> Records shown:
»»

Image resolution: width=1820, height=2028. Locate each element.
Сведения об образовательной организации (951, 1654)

««
»»

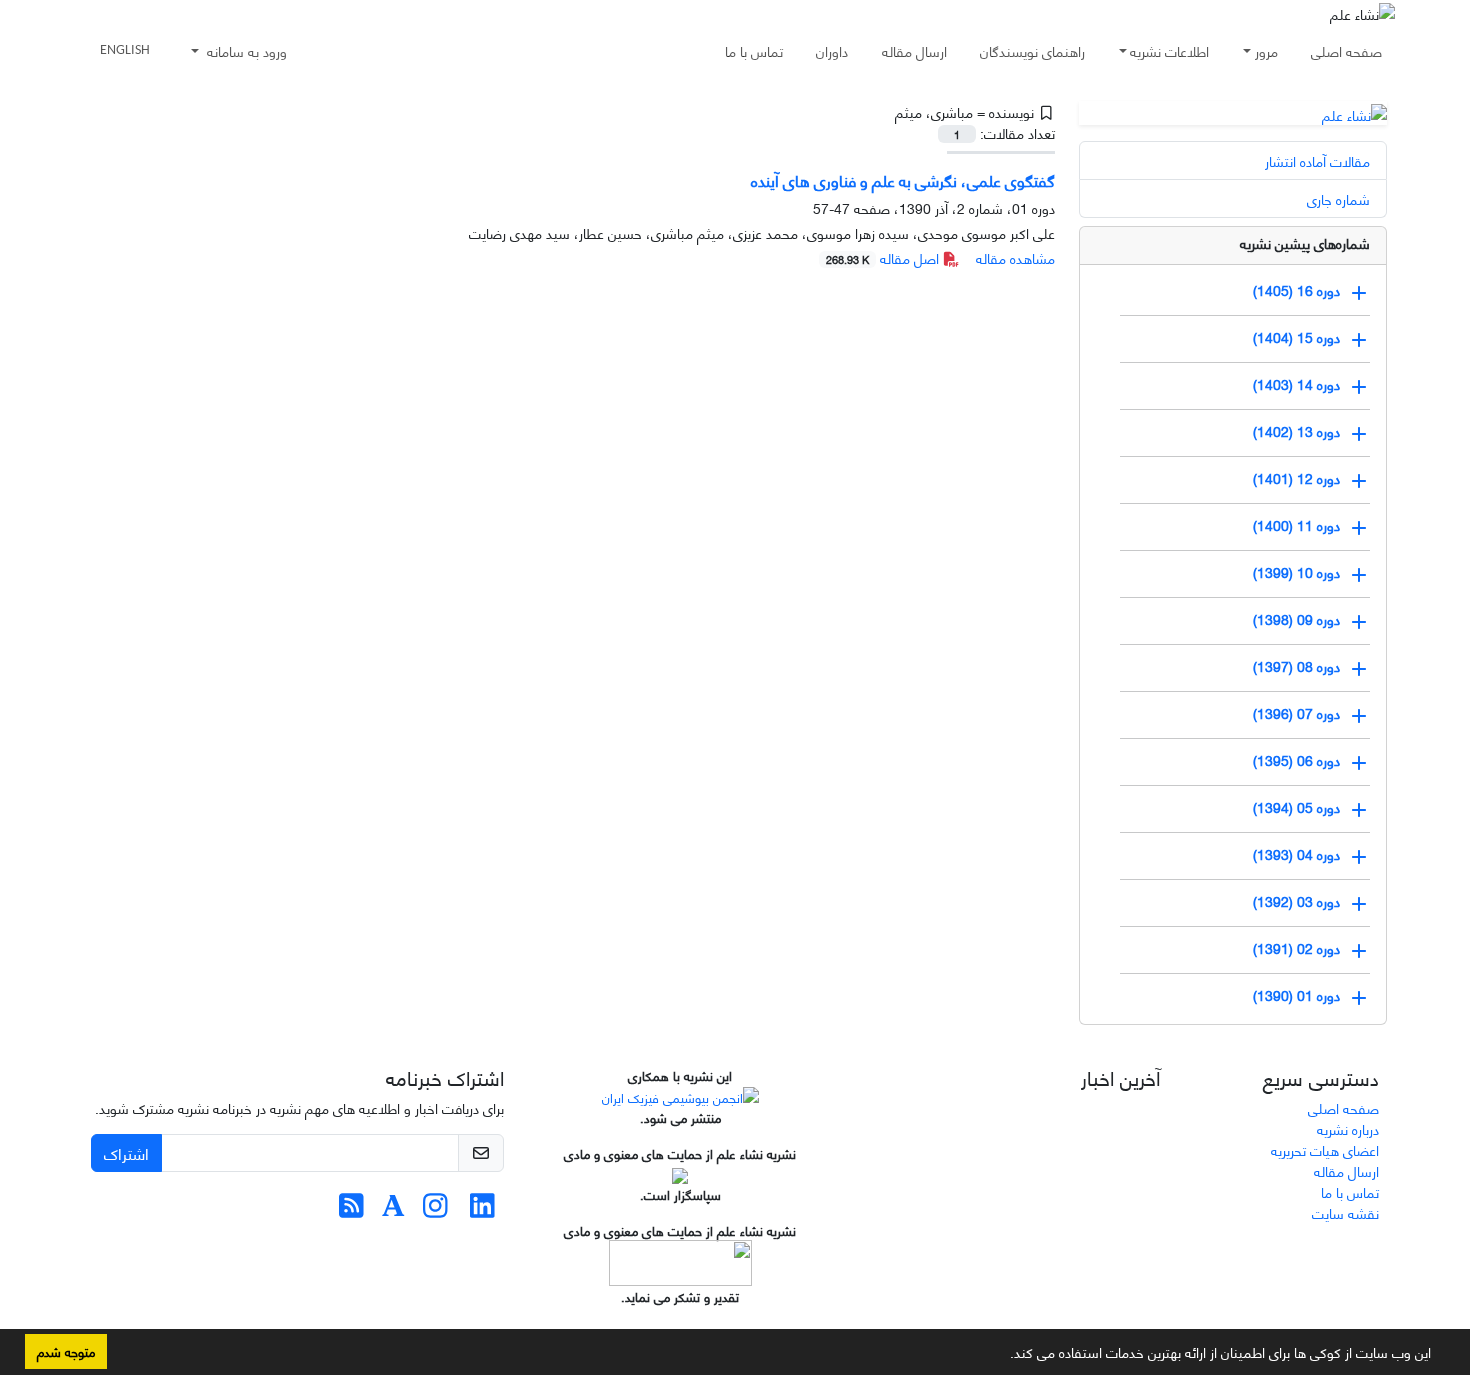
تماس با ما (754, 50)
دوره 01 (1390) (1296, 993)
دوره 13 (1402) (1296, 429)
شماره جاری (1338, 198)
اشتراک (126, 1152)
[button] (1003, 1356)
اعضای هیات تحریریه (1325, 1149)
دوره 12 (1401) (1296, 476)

««

> Work instructions: When the word "دوره" appears in a line of the data, that line is counted; report the number only.

> Response to the task: 3